DATA FOR PROCESSING START
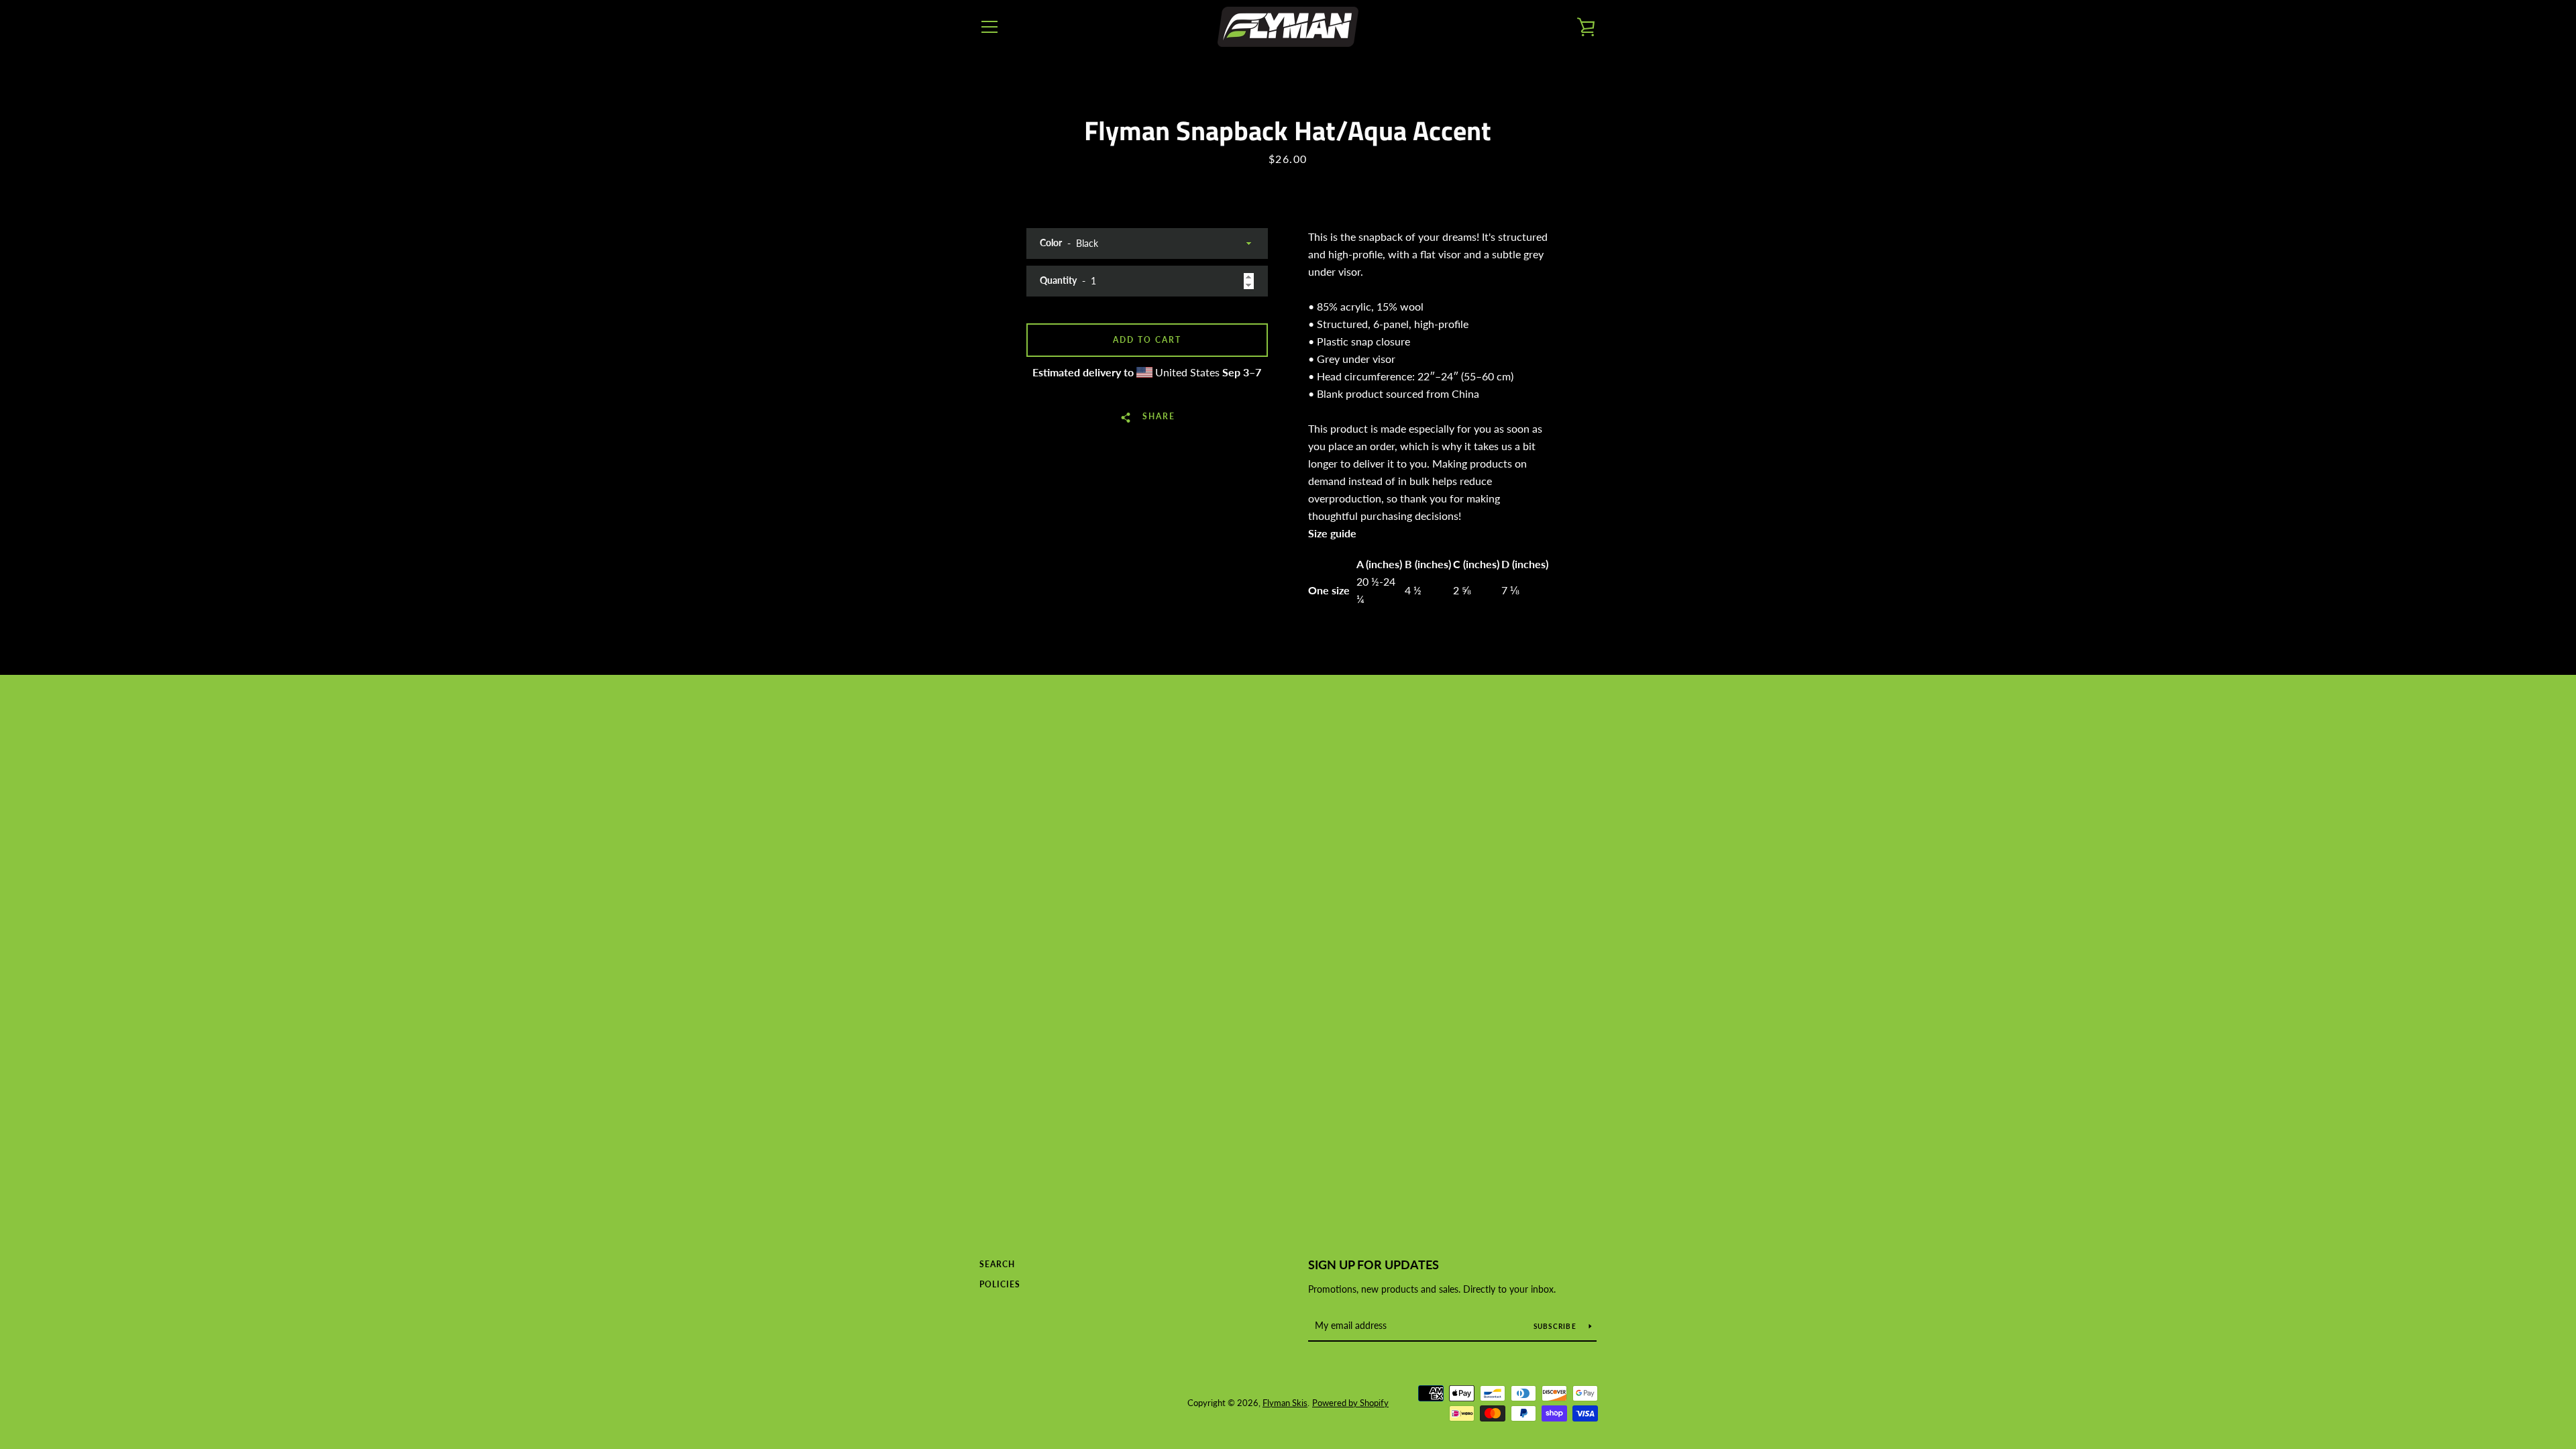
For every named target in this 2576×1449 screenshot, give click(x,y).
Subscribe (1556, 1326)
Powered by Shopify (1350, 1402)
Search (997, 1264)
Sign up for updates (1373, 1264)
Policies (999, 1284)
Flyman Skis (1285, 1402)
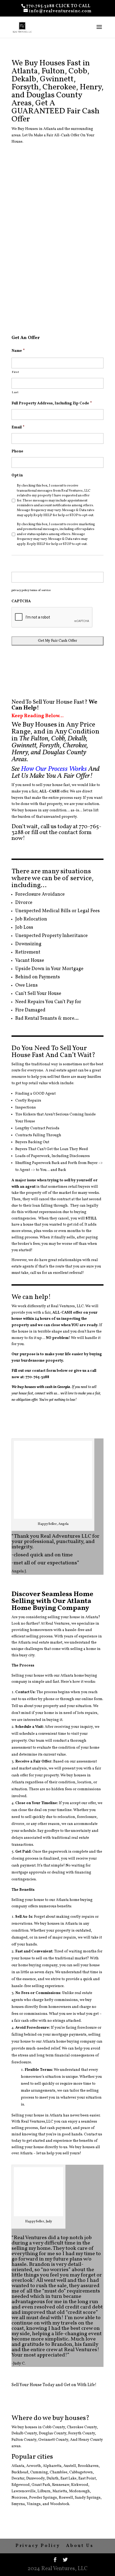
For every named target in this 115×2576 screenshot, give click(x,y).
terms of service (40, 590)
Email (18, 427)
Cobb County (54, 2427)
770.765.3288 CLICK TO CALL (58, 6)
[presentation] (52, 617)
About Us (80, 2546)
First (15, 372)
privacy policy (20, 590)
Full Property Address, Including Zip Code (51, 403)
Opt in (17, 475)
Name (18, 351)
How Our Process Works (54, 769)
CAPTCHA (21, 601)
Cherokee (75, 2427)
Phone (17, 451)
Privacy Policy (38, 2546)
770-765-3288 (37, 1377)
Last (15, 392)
DATA FOR PROCESSING END
> _PROBLEM DETAILS_: Retype the entries word for word. Omit any images.

> _RESULT FOR THIS TASK_:
For every named target in this 2576×1449 screenshot, give click(x,y).
Subscribe (1556, 1326)
Powered by Shopify (1350, 1402)
Search (997, 1264)
Sign up for updates (1373, 1264)
Policies (999, 1284)
Flyman Skis (1285, 1402)
For every named target in this 115×2576 screenshot, give click(x,y).
terms of service (40, 590)
Email (18, 427)
Cobb County (54, 2427)
770.765.3288 CLICK TO CALL (58, 6)
[presentation] (52, 617)
About Us (80, 2546)
First (15, 372)
privacy policy (20, 590)
Full Property Address, Including Zip Code (51, 403)
Opt in (17, 475)
Name (18, 351)
How Our Process Works (54, 769)
CAPTCHA (21, 601)
Cherokee (75, 2427)
Phone (17, 451)
Privacy Policy (38, 2546)
770-765-3288 (37, 1377)
Last (15, 392)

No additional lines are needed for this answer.